One could ask is there some sneaky benefit being derived that clients are not aware of? Why is it that Fidelity and BlackRock don’t get a look in? Surely they are highly regarded and super efficient, especially when you compare their back offices with the likes of Aegon. I think they still use a 1980s mainframe by the look of their printed output.

The extract below is from this site:

http://tech.mit.edu/V125/N1/long5_1.1w.html

Insurance Broker Marsh & McLennan Fined $850 Million for Rigging Prices

By Joseph B. Treaster

The New York Times — NEW YORK

Marsh & McLennan Cos., the largest insurance broker in the world, agreed Monday to pay $850 million to settle a lawsuit accusing it of cheating customers by rigging prices and steering business to insurers in exchange for incentive payments.

Although the company did not formally acknowledge any wrongdoing, Michael G. Cherkasky, the chief executive of Marsh, apologized for what he called the “shameful” and “unlawful” behavior of “a few people” at the company. But he said, “We don’t believe that our corporate entity has ever been involved in a pattern of covering up or a pattern of criminal behavior.”

The $850 million, which Marsh will pay over a four-year period, will be used to compensate about 100,000 corporations and smaller businesses whose commercial insurance was arranged by Marsh from 2001 and 2004.

In the days after the charges were filed in October, Marsh stopped taking incentive payments from insurers and its chief executive, Jeffrey W. Greenberg, was forced to resign. The company agreed Monday to fundamental changes in the way it does business.

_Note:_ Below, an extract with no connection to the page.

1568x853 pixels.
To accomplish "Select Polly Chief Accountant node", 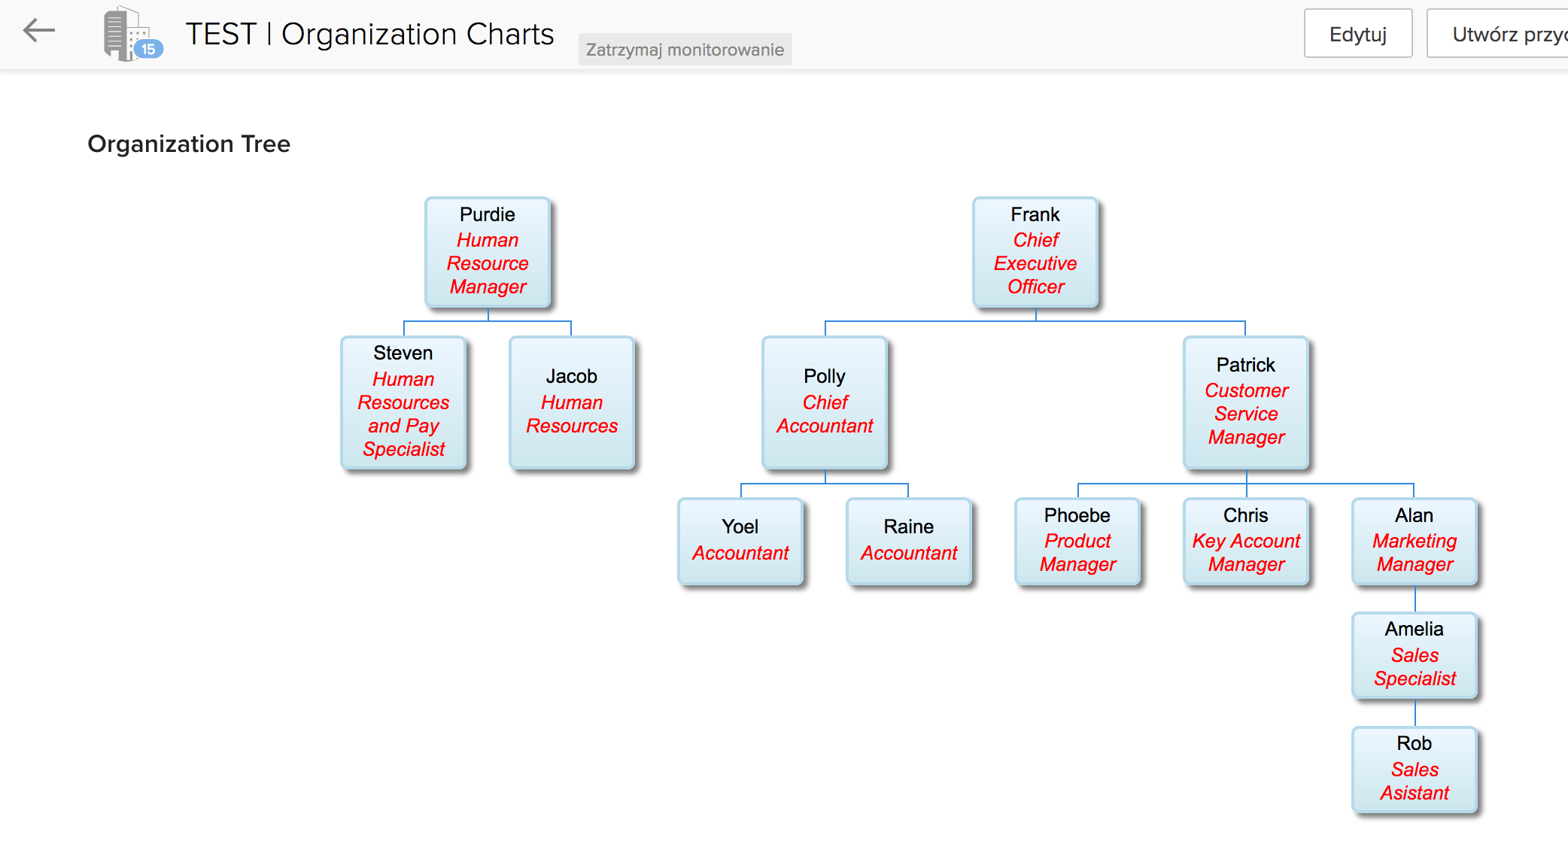I will 825,402.
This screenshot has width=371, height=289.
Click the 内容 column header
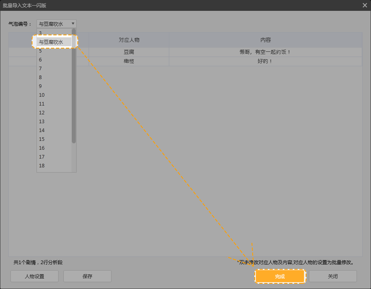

The lawsuit, brought by Eliot Spitzer, the New York attorney general, maintained that Marsh received kickbacks from insurance companies that increased the cost of coverage for its customers and did not serve as an unbiased broker. He has also been investigating other brokers and insurance companies around the country for similar activities, and attorneys general and insurance regulators in many states have joined in with their own inquiries.